Graduation is in 11 days, and of course grades are a hot topic. Every time it’s brought up, I always think about why it took me so long to come to terms of wanting to be a software engineer.
This semester I took two classes that brutally kicked my ass. I took one of the hardest required courses for my computer science major, and one of the hardest courses offered at Wentworth overall. I went into these courses thinking that because I didn’t take any theoretical classes, I wouldn’t succeed in a theoretical computer science course, or an advanced physics course meant to tell me that everything we learned in a high school physics class or an introductory college level physics course is wrong.
Regarding my required CS course, yes programming is my strong suit. Yet this course involved little programming, and was completely abstract. My advanced physics class was part of my required science elective needed to graduate. My fear of failure often made thoughts such as these cross my mind:
- If I fail or drop these courses can I actually succeed in Software Engineering?
- If I don’t do above average will my professors think it’s because I’m a woman, black or both?
- Will my professors or my peers see my failure as a confirmation that underrepresented students cannot succeed in this field?
- Are their doubts valid if there are so little of us even trying?
The retention rate for underrepresented students in computer science is appalling. According to Think Progress women make up less than 20% of computer science majors and blacks and latinos make up less than 15%. I was so afraid of failing and contributing to these dismal statistics.
Despite my fears, I still worked rigorously for both of these classes. Fortunately my professor was dedicated to his students and responds to emails frequently, and I befriended women students in these classes and reached out to them for help. Although I received average grades on my homework assignments, I still received horrible grades on the midterms.
Although I didn’t do as well as I hoped, I’m passing because of the work I put into my assignments and side projects, and because my professors recognized the overall effort I put into the courses. After reflecting on this hurdle, I realized that I didn’t give myself the chance to really succeed. Here’s what I learned:
If your professor or peers think you not doing well is a reflection of every student with a similar identity or background, that reflects on them — not you.

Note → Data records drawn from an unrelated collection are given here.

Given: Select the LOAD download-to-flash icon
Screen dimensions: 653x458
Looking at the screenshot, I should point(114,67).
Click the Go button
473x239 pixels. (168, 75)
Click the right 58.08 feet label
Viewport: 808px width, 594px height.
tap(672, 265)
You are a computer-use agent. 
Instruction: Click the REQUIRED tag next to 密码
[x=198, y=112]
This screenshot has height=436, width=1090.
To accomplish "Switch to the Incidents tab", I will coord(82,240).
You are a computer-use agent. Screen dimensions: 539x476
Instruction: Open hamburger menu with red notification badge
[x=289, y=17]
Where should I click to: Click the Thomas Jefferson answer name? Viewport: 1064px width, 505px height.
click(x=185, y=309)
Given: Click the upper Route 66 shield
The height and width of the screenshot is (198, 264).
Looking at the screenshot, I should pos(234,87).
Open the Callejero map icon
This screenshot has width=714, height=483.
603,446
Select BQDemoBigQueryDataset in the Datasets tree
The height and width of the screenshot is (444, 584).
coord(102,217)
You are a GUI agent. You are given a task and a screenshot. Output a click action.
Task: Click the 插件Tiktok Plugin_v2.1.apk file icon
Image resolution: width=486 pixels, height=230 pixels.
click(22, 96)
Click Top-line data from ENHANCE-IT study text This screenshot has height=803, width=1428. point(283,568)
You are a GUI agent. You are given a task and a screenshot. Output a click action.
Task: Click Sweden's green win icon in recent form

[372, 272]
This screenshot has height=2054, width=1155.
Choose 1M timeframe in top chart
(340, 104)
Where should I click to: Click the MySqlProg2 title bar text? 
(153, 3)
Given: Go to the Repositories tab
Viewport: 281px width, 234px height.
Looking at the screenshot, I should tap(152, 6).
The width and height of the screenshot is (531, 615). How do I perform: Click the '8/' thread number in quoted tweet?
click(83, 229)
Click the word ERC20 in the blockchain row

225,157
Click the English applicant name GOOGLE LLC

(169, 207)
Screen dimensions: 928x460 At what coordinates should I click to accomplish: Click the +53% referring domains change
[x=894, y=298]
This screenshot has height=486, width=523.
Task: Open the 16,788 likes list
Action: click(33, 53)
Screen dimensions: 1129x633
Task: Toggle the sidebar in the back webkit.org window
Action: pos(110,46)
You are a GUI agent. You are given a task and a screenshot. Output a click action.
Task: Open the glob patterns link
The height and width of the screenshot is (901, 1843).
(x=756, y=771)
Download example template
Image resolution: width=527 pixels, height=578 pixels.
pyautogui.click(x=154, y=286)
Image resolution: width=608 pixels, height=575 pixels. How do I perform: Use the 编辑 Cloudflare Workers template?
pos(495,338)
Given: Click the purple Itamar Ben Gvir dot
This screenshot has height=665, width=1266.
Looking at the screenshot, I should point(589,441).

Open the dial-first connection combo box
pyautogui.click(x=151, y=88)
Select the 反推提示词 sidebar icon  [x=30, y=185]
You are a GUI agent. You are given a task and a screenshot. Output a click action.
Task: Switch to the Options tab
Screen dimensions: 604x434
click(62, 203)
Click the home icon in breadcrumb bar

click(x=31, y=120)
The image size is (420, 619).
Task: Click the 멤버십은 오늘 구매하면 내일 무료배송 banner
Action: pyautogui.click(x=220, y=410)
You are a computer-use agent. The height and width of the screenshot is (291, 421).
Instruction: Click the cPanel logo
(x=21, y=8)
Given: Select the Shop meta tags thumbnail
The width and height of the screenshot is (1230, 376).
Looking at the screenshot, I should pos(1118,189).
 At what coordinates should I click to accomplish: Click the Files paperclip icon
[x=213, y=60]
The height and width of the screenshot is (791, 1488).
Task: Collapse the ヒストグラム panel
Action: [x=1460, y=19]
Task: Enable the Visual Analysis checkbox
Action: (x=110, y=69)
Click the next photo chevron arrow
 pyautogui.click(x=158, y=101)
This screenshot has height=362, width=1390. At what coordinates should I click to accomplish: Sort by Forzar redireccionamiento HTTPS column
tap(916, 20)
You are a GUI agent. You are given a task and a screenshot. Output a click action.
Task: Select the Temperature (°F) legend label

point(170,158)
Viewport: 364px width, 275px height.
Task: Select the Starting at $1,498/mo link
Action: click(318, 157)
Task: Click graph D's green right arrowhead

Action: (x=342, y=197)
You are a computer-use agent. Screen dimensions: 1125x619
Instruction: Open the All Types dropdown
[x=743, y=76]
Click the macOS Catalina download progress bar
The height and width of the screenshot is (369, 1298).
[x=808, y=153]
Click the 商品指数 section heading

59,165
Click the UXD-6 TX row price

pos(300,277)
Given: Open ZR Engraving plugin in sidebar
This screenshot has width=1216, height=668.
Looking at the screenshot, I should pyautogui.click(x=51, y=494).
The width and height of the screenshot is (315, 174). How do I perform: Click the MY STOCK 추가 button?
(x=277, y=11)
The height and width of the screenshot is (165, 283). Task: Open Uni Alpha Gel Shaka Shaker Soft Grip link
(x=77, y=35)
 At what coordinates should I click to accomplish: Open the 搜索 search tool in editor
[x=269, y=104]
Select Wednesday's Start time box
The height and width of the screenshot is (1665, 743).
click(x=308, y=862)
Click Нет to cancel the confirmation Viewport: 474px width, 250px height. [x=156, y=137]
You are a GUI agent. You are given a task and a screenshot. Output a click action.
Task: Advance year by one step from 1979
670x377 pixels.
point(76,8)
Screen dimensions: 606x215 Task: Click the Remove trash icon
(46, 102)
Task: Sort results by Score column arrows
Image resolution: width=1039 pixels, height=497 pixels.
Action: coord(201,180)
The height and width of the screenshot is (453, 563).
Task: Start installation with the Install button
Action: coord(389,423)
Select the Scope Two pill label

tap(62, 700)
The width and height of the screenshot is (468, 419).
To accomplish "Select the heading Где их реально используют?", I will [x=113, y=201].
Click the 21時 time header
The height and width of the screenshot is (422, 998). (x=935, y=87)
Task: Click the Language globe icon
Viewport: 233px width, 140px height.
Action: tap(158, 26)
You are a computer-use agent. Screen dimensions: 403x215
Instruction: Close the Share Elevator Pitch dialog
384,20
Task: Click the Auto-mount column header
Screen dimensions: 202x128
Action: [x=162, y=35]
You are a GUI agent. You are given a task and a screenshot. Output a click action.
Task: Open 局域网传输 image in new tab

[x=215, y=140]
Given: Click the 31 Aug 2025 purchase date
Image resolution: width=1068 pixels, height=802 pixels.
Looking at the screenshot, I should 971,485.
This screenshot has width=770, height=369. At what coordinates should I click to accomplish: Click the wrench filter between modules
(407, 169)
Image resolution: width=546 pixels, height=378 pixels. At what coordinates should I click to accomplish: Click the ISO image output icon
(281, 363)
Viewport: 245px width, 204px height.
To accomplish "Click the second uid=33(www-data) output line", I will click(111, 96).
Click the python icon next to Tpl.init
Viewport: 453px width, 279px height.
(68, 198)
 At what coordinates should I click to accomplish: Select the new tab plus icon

Something I’ve felt as the only girl and the only black student in most of my classes was that if I failed, I failed my entire gender, my entire race, every black woman who ever wanted to go into STEM. I later felt that to a point where I was scared of trying things. It’s as if I was dishonoring Katherine Johnson, Dorothy Vaughn, Mary Jackson, and every black woman who worked at NASA who changed the world and made it so that I could be doing what I love today in an integrated environment.
Things changed once I saw other women at Wentworth trying things, making mistakes, and learning from them. When I joined clubs like Society of Women Engineers, National Society of Black Engineers, and IEEE, I saw women trying really cool things that scared the crap out of me. I later explored different organizations like NCWIT and She++ where I met women from all over the world who inspired me to try new and even scarier things. I have these women to thank for trying things like coding, soldering, drilling, 3D printing, leadership, the list goes on. I’m now at the point where if I had a bug in my code, or if my board blew up I’d ask “Why?” instead of tucking my problems under a messy bed and hope that nobody would notice. The fact that I, and individual a black woman, excelling at these activities diminished any fear of being attached to racial or gender stereotypes.
Do not burden yourself with the idea that you are representing everyone from your race, gender, orientation, etc. You are your own person who has their own learning experiences. No one should conflate your individual thoughts or experiences to those of an entire people. You don’t have to prove yourself to those who can’t even see you as an individual.
If you go into something with the expectation of failure, you probably won’t do well.
We can be our own worst critic. If you put yourself down before you even start something, you’ve already created a barrier between you and potential success. When you try something new, go in with excitement, and expect that you will learn something. Success is different for everyone, so don’t use your peers’ success as a measure of your own. Go into that new class or learn that new skill, make realistic goals for yourself and use those goals to motivate you through the tough times.
Learn from the experience regardless of the outcome.
I realized that timed exams aren’t the best way to measure how well I learn something, nor are they the best way to define me overall. Instead of constantly putting myself down, I learned ways to curb my test anxiety, and take classes that have more projects than tests, and join clubs that worked on interesting projects. The ideas that were once just eye tickling word candy in my journal actually had the chance to come to fruition. With engineering and coding you spent most of your time trying something ten thousand times just to find one way that works. Whether its project’s for school, or a passion project on the side, the outcomes aren’t always what I hoped for on the first few tries.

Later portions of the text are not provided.